_DIE AUFGABE_.
Suche bitte in den Zeilen unten alle heraus, die das Wort „text“ enthalten, und schreibe sie unverändert ab.

=== GESPEICHERTE ZEILEN ===

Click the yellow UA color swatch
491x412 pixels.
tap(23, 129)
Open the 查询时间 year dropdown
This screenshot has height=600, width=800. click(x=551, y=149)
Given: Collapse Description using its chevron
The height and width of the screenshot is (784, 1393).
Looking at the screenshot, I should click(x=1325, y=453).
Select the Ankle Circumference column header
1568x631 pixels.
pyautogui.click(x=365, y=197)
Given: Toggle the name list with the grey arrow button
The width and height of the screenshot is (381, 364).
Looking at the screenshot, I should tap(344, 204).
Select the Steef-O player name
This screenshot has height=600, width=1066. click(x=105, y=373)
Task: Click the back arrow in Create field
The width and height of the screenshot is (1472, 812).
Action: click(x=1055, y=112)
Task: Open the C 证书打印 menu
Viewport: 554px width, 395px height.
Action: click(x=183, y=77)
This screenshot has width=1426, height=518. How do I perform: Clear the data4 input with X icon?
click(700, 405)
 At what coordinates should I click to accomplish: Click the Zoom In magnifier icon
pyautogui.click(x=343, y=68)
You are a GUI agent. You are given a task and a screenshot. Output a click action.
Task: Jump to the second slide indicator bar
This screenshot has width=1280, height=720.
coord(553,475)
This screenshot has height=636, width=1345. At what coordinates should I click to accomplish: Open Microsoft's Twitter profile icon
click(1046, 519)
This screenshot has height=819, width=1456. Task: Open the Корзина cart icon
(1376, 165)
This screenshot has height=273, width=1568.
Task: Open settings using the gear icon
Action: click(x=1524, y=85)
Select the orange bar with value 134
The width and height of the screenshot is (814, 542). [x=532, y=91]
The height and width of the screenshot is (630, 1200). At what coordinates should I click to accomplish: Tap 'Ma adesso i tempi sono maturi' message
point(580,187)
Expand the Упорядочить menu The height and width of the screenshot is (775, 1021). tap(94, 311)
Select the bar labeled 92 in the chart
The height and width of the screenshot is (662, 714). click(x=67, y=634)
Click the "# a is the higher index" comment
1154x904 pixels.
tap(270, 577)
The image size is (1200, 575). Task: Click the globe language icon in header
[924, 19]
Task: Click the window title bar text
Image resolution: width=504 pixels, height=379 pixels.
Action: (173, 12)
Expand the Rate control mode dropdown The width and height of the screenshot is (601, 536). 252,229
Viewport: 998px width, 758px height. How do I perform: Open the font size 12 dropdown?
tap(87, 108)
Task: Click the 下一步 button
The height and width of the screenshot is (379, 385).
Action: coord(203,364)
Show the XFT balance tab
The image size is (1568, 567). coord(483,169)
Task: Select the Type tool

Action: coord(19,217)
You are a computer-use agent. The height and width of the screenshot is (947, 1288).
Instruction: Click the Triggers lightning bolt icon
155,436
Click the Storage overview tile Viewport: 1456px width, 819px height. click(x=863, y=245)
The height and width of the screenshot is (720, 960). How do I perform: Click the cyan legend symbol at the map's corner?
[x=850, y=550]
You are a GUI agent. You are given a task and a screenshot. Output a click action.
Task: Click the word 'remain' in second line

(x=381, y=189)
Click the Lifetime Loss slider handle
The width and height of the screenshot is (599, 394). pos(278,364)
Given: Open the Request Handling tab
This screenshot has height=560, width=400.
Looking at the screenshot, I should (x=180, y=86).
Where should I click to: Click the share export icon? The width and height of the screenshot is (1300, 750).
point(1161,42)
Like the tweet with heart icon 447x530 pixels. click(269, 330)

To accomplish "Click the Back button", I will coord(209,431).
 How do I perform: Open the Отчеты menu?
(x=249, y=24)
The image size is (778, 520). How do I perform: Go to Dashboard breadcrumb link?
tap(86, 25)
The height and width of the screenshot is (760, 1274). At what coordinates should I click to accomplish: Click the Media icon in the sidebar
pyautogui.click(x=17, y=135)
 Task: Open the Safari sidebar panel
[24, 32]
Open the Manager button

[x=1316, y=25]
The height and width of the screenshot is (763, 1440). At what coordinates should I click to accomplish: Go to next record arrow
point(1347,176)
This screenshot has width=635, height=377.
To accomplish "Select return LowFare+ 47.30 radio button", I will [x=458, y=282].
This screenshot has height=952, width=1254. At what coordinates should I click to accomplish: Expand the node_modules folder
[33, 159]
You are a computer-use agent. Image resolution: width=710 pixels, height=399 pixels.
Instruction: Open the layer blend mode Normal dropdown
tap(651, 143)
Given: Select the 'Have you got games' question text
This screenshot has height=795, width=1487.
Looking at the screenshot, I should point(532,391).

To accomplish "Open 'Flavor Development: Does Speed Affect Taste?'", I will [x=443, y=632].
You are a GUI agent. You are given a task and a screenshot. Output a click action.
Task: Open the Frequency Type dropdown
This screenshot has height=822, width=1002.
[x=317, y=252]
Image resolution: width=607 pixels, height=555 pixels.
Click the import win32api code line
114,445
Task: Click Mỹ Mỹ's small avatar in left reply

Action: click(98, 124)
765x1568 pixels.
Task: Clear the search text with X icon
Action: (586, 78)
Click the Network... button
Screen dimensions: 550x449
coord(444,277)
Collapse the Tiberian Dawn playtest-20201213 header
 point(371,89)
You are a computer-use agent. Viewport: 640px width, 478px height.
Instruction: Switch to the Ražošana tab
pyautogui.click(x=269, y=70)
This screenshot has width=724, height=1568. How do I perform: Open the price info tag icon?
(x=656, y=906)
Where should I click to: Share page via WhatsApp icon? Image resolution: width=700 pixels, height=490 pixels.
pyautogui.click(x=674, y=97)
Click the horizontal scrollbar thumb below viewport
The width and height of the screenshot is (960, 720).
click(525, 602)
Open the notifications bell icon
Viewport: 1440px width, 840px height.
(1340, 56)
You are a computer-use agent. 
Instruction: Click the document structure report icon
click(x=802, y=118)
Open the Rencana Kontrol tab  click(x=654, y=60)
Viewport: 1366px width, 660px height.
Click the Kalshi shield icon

===

_ANTWORT FOLGT_.
Task: Click the window title bar text
Given: Select the 'Have you got games' question text
Task: Clear the search text with X icon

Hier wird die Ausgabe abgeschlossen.